Replacement of the Bacillus subtilis subtilisin structural gene with an In vitro-derived deletion mutation.

The entire subtilisin structural gene from Bacillus subtilis I168 has been cloned, and its nucleotide sequence has been determined. When expressed on a high-copy-number shuttle vector, a fivefold increase in serine protease activity was observed. The DNA sequence of the gene is 80% homologous to the Bacillus amyloliquefaciens subtilisin structural gene, and the translated mature coding sequence is 85% homologous to the published protein sequence of subtilisin BPN'. The chloramphenicol resistance determinant of a plasmid integrated at the subtilisin locus was mapped by PBS1 transduction and was found to be linked to glyB (83%) and argC (60%), but not with metC or purB . The chromosomal locus containing the wild-type subtilisin allele was replaced with an in vitro-derived allele of the gene (delta apr-684) that contained a 684-base-pair deletion.

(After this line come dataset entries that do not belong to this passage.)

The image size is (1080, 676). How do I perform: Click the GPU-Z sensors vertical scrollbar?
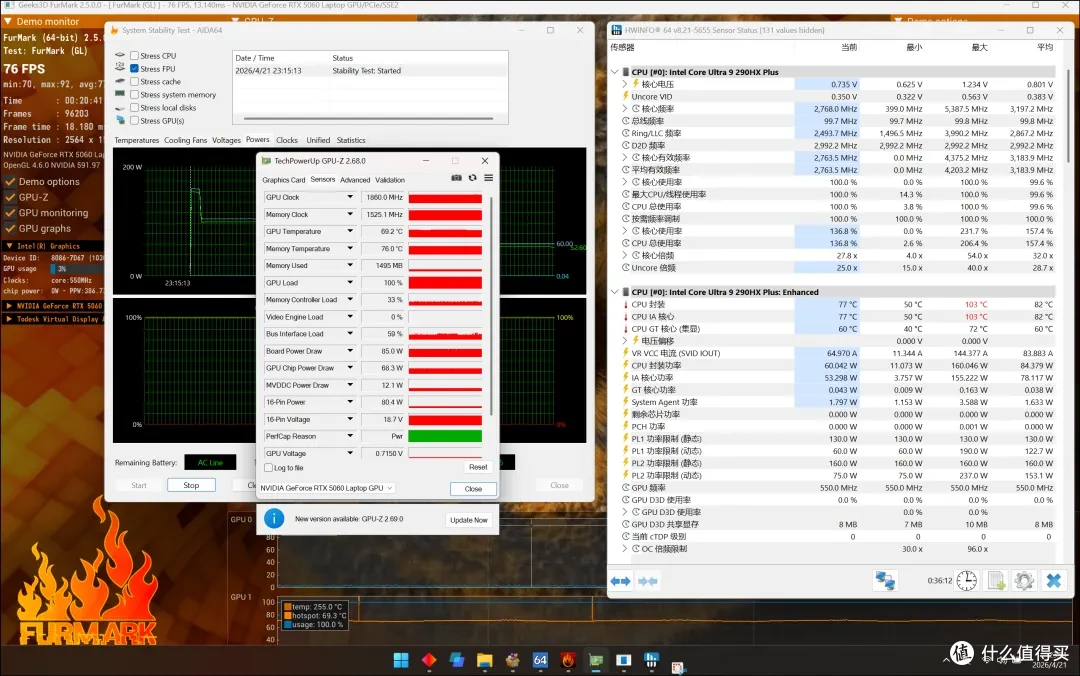pyautogui.click(x=491, y=307)
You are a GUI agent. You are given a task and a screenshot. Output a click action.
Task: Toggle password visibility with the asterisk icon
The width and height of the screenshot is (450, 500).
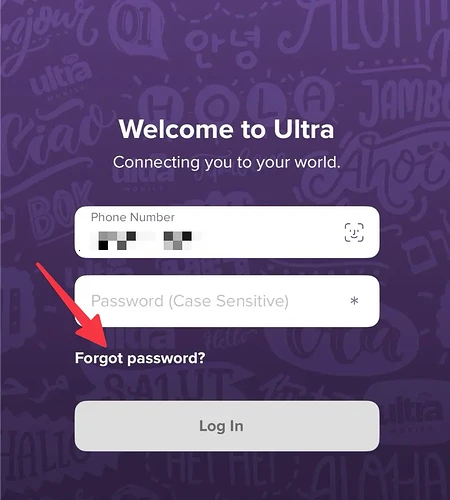(x=354, y=301)
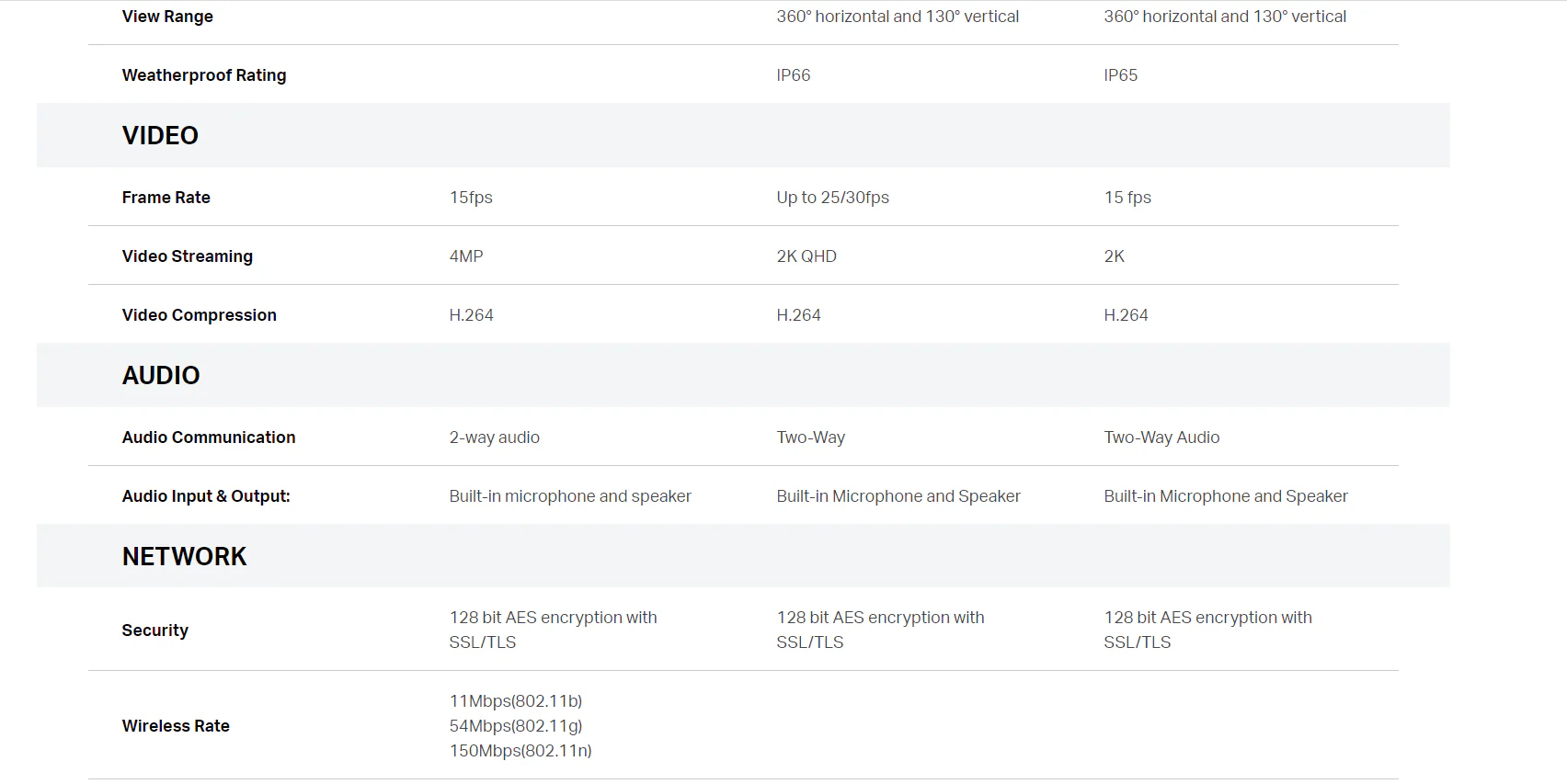Click the Wireless Rate label

(176, 726)
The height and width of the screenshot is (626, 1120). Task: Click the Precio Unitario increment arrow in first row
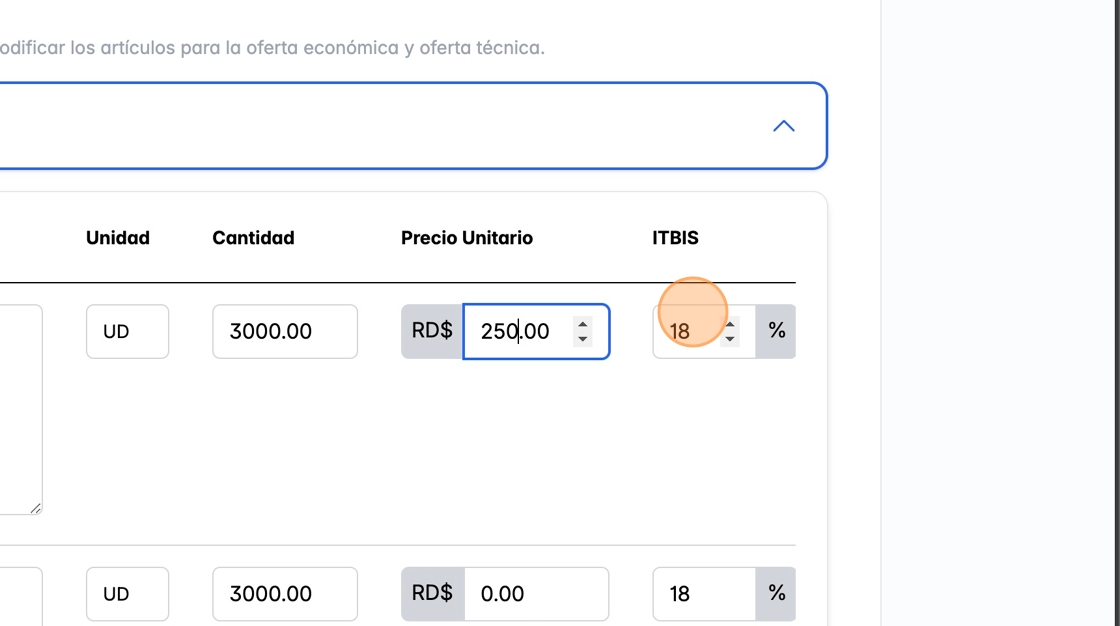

The technique used for introducing the deletion is a variation of the gene replacement methods used in Saccharomyces cerevisiae and Escherichia coli. When used in B. subtilis, deletion mutants could be directly screened among the transformants. Physiological characterization of the delta apr-684 mutation revealed no discernable effect on the formation of heat-resistant endospores, but strains carrying the mutation produced only 10% of wild-type serine protease activity. A model is presented that outlines the pathway for plasmid integration and deletion formation in B. subtilis.